## Source passage
——
On January 5, 2024, Bader signed a one-year, $10.5 million contract with the New York Mets. Mets manager Carlos Mendoza said that when Bader played in a game, he would play center field.

In 2024, Bader batted .236/.284/.373 in 402 at-bats, with 57 runs, 12 home runs, 51 RBI, and 17 stolen bases while playing 140 games in center field.

===Minnesota Twins (2025)===
On February 7, 2025, Bader signed a one-year, $6.25 million contract with the Minnesota Twins, with up to $2 million in additional bonuses and a $10 million mutual option for 2026. For the Twins in 2025, before he was traded he batted .258 (third-best on the team) /.338/.439 with 12 home runs and 10 stolen bases (second-best on the team) in 271 at-bats.

===Philadelphia Phillies (2025)===
On July 31, 2025, the Twins traded Bader to the Philadelphia Phillies in exchange for Hendry Méndez and Geremy Villoria. In 50 appearances for the Phillies, he batted .305/.361/.463 with five home runs and 16 RBI. On November 4, Bader declined his 2026 option with the Phillies and became a free agent.

===San Francisco Giants (2026–present)===
On January 30, 2026, Bader signed a two-year, $20.5 million contract with the San Francisco Giants. On March 30, he hit a solo home run in the third inning as the Giants defeated the San Diego Padres. On April 15, Bader was placed on the 10-day injured list with a left hamstring strain, an issue he had been dealing with since Spring Training. He was activated off the injured list on May 11 and returned to the active roster. On May 30, Bader was placed on the 10-day injured list for the second time in 2026, this time with left plantar fasciitis.

On July 29, Bader was ruled out for the rest of the 2026 season after he underwent an MRI scan on his left foot. His foot had been irritated after he was involved in a scooter crash the previous weekend in San Francisco's Marina District, after which he was "transported to a local hospital for non-life-threatening injuries". (Note: It is unclear whether the scooter accident occurred on Saturday, July 25 or Sunday, July 26. A report released by the Giants said that Bader "had a scooter accident on Saturday night/early Sunday morning". Shayna Rubin of the San Francisco Chronicle reported that the crash had occurred at approximately 2 a.m. on Sunday morning.) According to a statement released by the Giants on July 28, the accident "changed the nature of [Bader's] evaluation", requiring further treatment. On July 30, Giants manager Tony Vitello announced that Bader would miss the remainder of the 2026 season. Bader played a total of 30 games for the Giants in 2026, batting .170 with five home runs and 14 RBI. On August 1, the Giants placed Bader on the restricted list and suspended his salary until he was physically able to perform again.

==International career==
In April 2025, Bader said that he intended to play for Team Israel in the 2026 World Baseball Classic. He had planned to play for Team Israel in the 2023 World Baseball Classic, but was unable to as he was injured.

==Personal life==
Bader appeared with his cousin, Chris Baio, and Vampire Weekend in the band's 2008 video for their single, "Oxford Comma".

While with the Cardinals, Bader partnered with Sonic Drive-In to sell "Bader Tots" at participating St. Louis area locations. In 2018, a young fan had given Bader a tater tot, and during the Players Weekend his baseball jersey read “TOTS.”

In 2024, he played while wearing a "Bring Them Home" dog tag necklace, a symbol of the movement to free the Israeli hostages kidnapped in the 2023 Hamas-led attack on Israel who were being held in Gaza. He also wore a Star of David sewn on his belt.
——
## Problems and tasks
1. Using the passage on Bader's career, mark each statement yes or no and quote the words from the passage that decide it. (a) In 2025, Bader signed a one-year contract with the Minnesota Twins. (b) The Twins traded Bader to the Phillies for a single player. (c) Bader played for Team Israel in the 2023 World Baseball Classic.
2. From the passage on Bader's career, list every team that Bader signed a contract with.

## Data extracts
——
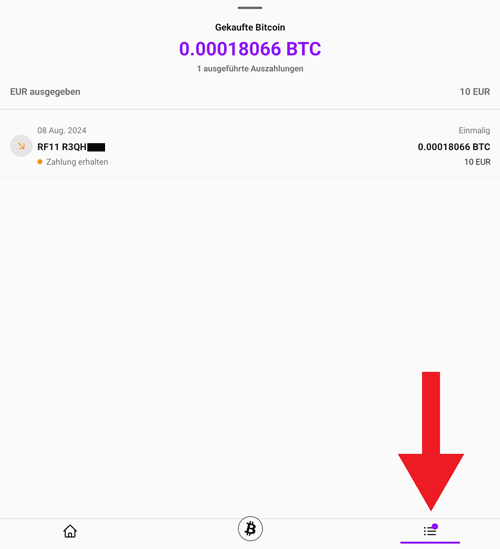Image resolution: width=500 pixels, height=549 pixels.
Task: Click the Gekaufte Bitcoin heading
Action: [x=250, y=27]
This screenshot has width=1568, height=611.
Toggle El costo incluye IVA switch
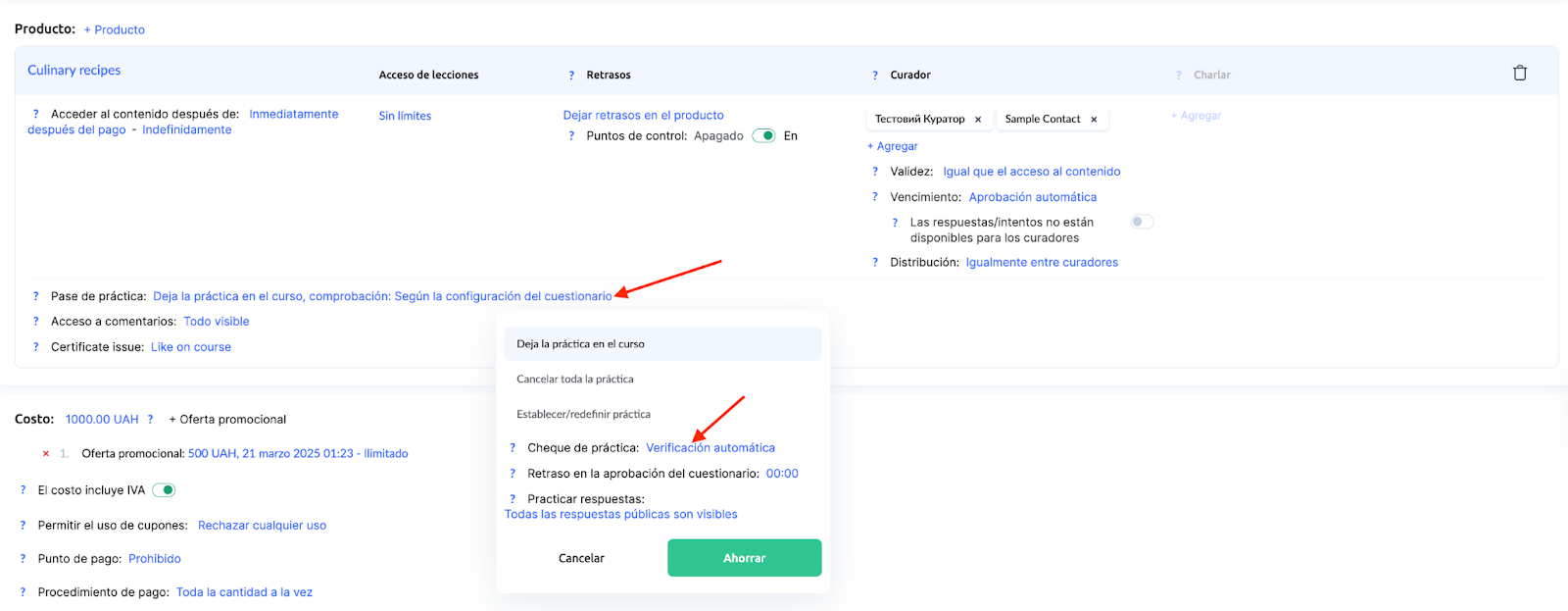pyautogui.click(x=164, y=490)
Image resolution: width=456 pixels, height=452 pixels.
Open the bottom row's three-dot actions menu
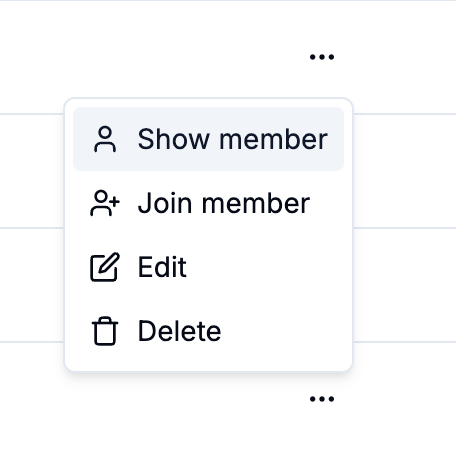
——
## Per-task outputs
1.
(a) Yes: "On February 7, 2025, Bader signed a one-year, $6.25 million contract with the Minnesota Twins"
(b) No: "in exchange for Hendry Méndez and Geremy Villoria"
(c) No: "but was unable to as he was injured"

2.
New York Mets
Minnesota Twins
San Francisco Giants